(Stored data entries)
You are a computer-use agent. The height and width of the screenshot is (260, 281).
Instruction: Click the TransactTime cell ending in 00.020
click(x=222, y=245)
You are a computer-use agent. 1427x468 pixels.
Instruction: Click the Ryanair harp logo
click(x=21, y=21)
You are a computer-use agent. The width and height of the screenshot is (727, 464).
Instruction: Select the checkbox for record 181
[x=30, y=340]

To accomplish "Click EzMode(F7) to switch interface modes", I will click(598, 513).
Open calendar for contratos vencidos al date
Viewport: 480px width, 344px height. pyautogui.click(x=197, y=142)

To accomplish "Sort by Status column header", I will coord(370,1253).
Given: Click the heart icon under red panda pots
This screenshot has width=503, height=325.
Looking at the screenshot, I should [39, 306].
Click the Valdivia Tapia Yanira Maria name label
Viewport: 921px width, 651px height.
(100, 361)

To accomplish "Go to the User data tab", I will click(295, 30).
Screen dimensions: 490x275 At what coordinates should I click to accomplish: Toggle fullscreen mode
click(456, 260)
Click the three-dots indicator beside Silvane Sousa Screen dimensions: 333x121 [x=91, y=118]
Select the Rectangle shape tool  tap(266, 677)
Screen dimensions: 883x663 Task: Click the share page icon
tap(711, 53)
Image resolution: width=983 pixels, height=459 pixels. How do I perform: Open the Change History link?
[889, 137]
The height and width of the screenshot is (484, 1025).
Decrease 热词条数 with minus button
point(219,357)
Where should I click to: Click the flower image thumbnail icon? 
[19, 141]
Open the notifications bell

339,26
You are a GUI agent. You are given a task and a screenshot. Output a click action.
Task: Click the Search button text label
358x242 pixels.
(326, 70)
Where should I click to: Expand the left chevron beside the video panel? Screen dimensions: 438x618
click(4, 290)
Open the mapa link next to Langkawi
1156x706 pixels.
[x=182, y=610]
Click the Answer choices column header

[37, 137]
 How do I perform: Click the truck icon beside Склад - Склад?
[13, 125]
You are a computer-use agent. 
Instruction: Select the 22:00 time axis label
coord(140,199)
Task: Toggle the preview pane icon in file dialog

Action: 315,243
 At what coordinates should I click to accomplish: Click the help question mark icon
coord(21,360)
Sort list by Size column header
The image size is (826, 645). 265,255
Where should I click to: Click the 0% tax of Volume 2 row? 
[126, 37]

▶ [To do]: Make sure every record is repeated exactly.

▶ [The answer]:
You are a computer-use agent. The height and width of the screenshot is (260, 281).
Instruction: Click the TransactTime cell ending in 00.020
click(x=222, y=245)
You are a computer-use agent. 1427x468 pixels.
Instruction: Click the Ryanair harp logo
click(x=21, y=21)
You are a computer-use agent. The width and height of the screenshot is (727, 464).
Instruction: Select the checkbox for record 181
[x=30, y=340]

To accomplish "Click EzMode(F7) to switch interface modes", I will click(598, 513).
Open calendar for contratos vencidos al date
Viewport: 480px width, 344px height. pyautogui.click(x=197, y=142)

To accomplish "Sort by Status column header", I will coord(370,1253).
Given: Click the heart icon under red panda pots
This screenshot has width=503, height=325.
Looking at the screenshot, I should [39, 306].
Click the Valdivia Tapia Yanira Maria name label
Viewport: 921px width, 651px height.
(100, 361)

To accomplish "Go to the User data tab", I will click(295, 30).
Screen dimensions: 490x275 At what coordinates should I click to accomplish: Toggle fullscreen mode
click(456, 260)
Click the three-dots indicator beside Silvane Sousa Screen dimensions: 333x121 [x=91, y=118]
Select the Rectangle shape tool  tap(266, 677)
Screen dimensions: 883x663 Task: Click the share page icon
tap(711, 53)
Image resolution: width=983 pixels, height=459 pixels. How do I perform: Open the Change History link?
[889, 137]
The height and width of the screenshot is (484, 1025).
Decrease 热词条数 with minus button
point(219,357)
Where should I click to: Click the flower image thumbnail icon? 
[19, 141]
Open the notifications bell

339,26
You are a GUI agent. You are given a task and a screenshot. Output a click action.
Task: Click the Search button text label
358x242 pixels.
(326, 70)
Where should I click to: Expand the left chevron beside the video panel? Screen dimensions: 438x618
click(4, 290)
Open the mapa link next to Langkawi
1156x706 pixels.
[x=182, y=610]
Click the Answer choices column header

[37, 137]
 How do I perform: Click the truck icon beside Склад - Склад?
[13, 125]
You are a computer-use agent. 
Instruction: Select the 22:00 time axis label
coord(140,199)
Task: Toggle the preview pane icon in file dialog

Action: 315,243
 At what coordinates should I click to accomplish: Click the help question mark icon
coord(21,360)
Sort list by Size column header
The image size is (826, 645). 265,255
Where should I click to: Click the 0% tax of Volume 2 row? 
[126, 37]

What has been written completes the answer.